§ **EXTRACTED TEXT**
----------

Catalyst DSL — Implicit Conversions for Catalyst Data Structures

Catalyst DSL is a collection of Scala implicit conversions for constructing Catalyst data structures, i.e. expressions and logical plans, more easily.

The goal of Catalyst DSL is to make working with Spark SQL’s building blocks easier (e.g. for testing or Spark SQL internals exploration).

Table 1. Catalyst DSL’s Implicit Conversions
Name Description

ExpressionConversions

Creates expressions

  • Literals

  • UnresolvedAttribute and UnresolvedReference

  • …​

ImplicitOperators

Adds operators to expressions for complex expressions

plans

Creates logical plans

Catalyst DSL is part of org.apache.spark.sql.catalyst.dsl package object.

import org.apache.spark.sql.catalyst.dsl.expressions._
scala> :type $"hello"
org.apache.spark.sql.catalyst.analysis.UnresolvedAttribute
Important

Some implicit conversions from the Catalyst DSL interfere with the implicits conversions from SQLImplicits that are imported automatically in spark-shell (through spark.implicits._).

scala> 'hello.decimal
<console>:30: error: type mismatch;
 found   : Symbol
 required: ?{def decimal: ?}
Note that implicit conversions are not applicable because they are ambiguous:
 both method symbolToColumn in class SQLImplicits of type (s: Symbol)org.apache.spark.sql.ColumnName
 and method DslSymbol in trait ExpressionConversions of type (sym: Symbol)org.apache.spark.sql.catalyst.dsl.expressions.DslSymbol
 are possible conversion functions from Symbol to ?{def decimal: ?}
       'hello.decimal
       ^
<console>:30: error: value decimal is not a member of Symbol
       'hello.decimal
              ^

Use sbt console with Spark libraries defined (in build.sbt) instead.


You can also disable an implicit conversion using a trick described in How can an implicit be unimported from the Scala repl?

// HACK: Disable symbolToColumn implicit conversion
// It is imported automatically in spark-shell (and makes demos impossible)

----------

§ **DATA SHOWN**
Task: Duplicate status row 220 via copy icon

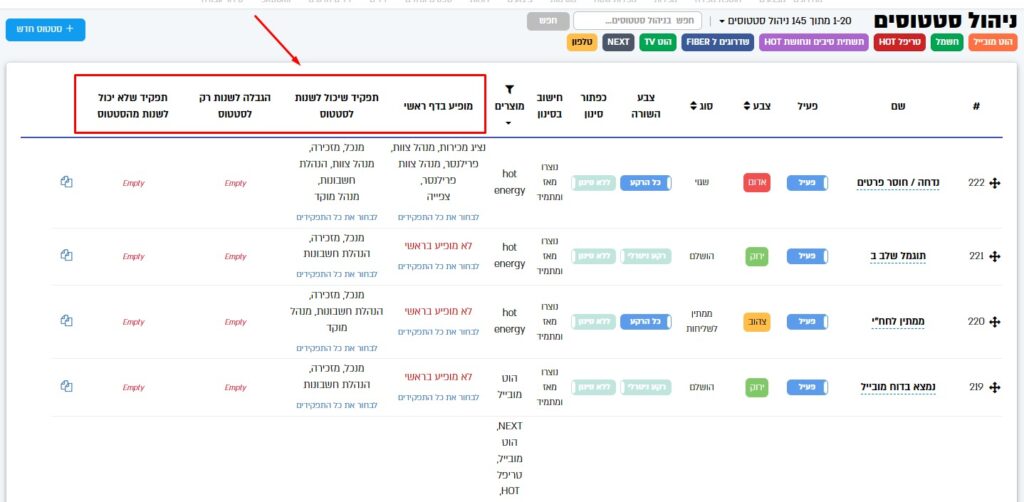Action: (x=66, y=321)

----------

§ **WORK REQUIRED**
In the page on Catalyst DSL, which package object is Catalyst DSL part of?

§ **ANSWER TO THE EXERCISE**
It is part of the org.apache.spark.sql.catalyst.dsl package object.